La prudenza viene raffigurata come una donna con un elmo dorato sulla testa circondato da una ghirlanda di foglie di moro. Si presenta con due facce mentre con la mano destra tiene una freccia attorno alla quale è attorcigliato il pesce remora; secondo Plinio tale pesce, una volta attaccatosi alla nave, ha la capacità di frenarla: sta quindi ad indicare "la tardanza" (il ritardo). Con la mano sinistra tiene uno specchio con il quale di osserva. Ai suoi piedi, in fianco, c'è un cervo dalle lunghe corna.
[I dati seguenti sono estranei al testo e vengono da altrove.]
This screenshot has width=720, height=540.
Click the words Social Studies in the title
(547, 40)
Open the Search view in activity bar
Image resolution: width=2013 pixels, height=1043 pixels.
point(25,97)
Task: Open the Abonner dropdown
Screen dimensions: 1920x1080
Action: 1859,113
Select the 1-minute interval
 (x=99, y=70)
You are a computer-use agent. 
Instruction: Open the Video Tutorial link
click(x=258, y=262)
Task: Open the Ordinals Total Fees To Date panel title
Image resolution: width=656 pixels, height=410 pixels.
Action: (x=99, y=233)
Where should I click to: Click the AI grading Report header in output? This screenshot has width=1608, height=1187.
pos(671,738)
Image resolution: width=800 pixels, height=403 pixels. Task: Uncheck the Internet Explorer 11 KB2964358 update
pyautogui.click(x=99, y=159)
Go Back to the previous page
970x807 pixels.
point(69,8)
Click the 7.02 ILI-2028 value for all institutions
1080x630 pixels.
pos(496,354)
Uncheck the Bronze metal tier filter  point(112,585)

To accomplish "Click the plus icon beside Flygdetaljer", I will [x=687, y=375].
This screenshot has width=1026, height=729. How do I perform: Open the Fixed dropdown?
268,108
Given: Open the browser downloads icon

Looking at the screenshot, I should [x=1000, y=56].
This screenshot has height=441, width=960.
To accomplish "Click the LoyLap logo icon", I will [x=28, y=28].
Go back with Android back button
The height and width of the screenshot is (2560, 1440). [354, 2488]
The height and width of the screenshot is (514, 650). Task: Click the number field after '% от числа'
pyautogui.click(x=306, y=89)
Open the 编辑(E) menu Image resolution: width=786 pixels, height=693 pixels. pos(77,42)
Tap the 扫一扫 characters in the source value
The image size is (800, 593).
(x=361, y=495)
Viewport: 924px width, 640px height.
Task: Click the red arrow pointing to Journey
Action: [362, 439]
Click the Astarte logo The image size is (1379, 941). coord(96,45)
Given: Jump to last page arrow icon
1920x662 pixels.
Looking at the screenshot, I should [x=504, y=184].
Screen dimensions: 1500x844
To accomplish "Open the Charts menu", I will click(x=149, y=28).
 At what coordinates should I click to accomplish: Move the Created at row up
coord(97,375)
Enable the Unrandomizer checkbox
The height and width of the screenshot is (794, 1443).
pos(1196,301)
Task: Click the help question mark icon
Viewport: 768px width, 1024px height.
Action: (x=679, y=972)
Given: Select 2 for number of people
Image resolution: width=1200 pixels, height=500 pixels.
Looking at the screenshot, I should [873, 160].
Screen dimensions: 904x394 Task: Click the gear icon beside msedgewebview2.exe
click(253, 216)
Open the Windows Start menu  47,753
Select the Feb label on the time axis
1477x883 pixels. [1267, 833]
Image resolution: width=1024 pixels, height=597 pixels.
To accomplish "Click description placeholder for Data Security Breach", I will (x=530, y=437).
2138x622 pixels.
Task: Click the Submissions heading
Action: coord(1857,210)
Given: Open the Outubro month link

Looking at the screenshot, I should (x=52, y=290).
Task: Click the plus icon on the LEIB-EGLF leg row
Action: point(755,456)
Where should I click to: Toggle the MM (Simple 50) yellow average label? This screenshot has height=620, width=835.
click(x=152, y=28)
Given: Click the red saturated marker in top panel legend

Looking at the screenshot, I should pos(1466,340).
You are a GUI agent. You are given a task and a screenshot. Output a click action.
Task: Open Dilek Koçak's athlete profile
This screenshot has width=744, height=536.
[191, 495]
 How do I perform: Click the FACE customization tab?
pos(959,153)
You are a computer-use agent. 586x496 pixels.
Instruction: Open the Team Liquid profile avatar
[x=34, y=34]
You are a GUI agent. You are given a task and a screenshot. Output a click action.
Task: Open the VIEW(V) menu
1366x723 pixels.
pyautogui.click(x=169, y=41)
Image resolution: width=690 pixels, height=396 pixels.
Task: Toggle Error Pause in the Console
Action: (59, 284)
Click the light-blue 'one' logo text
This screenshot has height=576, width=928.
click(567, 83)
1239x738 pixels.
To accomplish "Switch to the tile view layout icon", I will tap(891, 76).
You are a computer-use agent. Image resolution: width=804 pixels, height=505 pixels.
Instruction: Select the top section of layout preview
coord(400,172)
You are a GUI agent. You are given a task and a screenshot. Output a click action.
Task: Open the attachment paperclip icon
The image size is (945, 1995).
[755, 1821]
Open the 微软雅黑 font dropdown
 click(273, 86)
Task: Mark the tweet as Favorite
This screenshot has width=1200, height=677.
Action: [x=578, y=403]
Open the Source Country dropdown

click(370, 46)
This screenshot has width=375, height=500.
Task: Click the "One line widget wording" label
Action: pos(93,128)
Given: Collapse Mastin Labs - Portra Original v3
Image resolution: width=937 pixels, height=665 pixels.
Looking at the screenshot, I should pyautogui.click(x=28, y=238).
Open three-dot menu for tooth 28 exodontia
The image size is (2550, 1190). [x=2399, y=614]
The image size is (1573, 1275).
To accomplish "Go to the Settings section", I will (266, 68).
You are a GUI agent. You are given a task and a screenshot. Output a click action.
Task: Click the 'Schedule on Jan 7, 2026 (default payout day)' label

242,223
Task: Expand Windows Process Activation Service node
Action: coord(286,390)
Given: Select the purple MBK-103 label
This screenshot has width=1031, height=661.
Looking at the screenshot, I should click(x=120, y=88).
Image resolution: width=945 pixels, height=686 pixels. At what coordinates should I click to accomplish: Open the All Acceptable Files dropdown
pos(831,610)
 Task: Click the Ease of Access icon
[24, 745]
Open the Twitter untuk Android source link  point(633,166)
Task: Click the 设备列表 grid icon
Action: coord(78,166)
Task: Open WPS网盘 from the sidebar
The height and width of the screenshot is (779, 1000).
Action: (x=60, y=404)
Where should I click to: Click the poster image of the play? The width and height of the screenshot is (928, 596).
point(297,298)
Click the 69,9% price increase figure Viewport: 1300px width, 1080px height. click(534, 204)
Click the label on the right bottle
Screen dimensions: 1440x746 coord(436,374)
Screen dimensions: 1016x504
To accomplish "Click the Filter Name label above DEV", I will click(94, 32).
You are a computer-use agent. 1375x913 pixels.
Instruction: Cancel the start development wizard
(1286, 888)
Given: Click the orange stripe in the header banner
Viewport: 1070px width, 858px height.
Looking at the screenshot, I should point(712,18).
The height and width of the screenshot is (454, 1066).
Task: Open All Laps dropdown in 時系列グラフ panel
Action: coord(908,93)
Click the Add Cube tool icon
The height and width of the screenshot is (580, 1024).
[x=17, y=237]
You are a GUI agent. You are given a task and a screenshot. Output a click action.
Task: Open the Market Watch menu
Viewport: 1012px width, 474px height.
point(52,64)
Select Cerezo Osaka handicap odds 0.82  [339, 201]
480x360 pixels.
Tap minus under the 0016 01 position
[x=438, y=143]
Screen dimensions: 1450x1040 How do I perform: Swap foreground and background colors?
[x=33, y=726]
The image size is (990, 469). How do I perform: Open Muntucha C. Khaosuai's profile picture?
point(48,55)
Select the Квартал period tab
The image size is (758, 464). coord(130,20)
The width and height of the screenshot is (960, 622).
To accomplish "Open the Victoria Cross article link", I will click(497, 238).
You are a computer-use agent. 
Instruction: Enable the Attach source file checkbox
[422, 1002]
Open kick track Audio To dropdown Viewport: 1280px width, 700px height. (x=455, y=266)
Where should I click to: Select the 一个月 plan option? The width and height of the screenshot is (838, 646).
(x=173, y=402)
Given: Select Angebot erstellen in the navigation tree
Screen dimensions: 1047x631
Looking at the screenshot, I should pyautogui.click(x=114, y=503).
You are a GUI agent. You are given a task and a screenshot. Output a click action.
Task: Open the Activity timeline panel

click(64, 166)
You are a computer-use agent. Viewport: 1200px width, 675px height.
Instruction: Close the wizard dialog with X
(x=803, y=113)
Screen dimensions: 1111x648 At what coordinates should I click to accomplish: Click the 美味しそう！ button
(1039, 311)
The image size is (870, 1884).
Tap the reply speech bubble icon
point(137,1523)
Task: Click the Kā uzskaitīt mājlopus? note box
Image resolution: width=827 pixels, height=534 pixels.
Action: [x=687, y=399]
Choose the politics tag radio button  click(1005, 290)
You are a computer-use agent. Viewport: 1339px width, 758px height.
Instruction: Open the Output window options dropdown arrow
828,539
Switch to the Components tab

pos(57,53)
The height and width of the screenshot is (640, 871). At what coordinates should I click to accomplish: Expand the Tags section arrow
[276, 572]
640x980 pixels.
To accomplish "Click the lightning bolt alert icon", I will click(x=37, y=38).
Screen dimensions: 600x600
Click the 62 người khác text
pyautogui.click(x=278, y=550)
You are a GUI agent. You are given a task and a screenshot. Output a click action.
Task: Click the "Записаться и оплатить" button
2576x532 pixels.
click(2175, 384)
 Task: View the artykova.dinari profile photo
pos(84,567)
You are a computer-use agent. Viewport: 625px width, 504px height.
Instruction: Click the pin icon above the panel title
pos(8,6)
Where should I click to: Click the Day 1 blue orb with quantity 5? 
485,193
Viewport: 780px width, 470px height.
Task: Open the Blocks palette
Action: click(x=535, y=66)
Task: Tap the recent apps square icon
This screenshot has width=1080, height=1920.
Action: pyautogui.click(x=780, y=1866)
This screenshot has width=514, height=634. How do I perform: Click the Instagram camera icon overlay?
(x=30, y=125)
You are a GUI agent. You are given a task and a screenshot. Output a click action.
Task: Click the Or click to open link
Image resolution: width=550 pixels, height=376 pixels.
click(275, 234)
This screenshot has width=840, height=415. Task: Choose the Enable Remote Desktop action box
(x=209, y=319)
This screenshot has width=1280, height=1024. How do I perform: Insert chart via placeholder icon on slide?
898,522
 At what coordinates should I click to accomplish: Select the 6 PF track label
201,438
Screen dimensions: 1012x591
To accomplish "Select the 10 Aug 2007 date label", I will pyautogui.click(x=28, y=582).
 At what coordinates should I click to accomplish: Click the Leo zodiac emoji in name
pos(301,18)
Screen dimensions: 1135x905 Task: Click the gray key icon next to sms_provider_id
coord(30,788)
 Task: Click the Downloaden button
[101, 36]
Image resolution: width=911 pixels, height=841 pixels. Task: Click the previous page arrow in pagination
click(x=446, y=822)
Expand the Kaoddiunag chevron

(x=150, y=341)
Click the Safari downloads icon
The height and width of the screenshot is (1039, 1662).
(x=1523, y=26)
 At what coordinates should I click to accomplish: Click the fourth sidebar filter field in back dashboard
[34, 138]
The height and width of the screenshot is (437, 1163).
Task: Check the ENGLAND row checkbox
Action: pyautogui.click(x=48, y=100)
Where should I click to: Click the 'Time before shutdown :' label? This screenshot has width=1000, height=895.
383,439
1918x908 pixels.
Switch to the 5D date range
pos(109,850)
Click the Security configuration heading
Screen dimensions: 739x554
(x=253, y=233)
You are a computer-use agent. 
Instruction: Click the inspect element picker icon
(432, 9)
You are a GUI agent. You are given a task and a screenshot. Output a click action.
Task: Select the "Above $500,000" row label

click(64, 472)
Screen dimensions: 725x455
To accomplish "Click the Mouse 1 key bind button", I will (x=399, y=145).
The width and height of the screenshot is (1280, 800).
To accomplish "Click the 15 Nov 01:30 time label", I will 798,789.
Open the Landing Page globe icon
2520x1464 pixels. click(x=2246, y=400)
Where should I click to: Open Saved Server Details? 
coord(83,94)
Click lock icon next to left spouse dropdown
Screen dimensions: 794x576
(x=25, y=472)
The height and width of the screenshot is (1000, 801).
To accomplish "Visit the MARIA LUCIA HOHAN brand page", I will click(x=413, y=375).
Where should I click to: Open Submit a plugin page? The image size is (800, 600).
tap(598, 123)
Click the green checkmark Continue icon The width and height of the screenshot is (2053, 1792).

L'elmo dorato indica l'ingegno dell'uomo prudente, accorto e armato di saggi consigli. La ghirlanda indica che l'uomo saggio non deve operare "innanzi tempo" ma piuttosto con giudizio e decoro, così come sta ad indicare anche il pesce avvolto. Lo specchio esprime l'esigenza per l'uomo di conoscere sé stesso e di correggere i propri difetti prima di operare. Anche le lunghe corna del cervo indicano che l'animale, pur avendo zampe celeri, è spesso trattenuto dal peso delle corna che gli impediscono di cadere nei pericoli delle selve.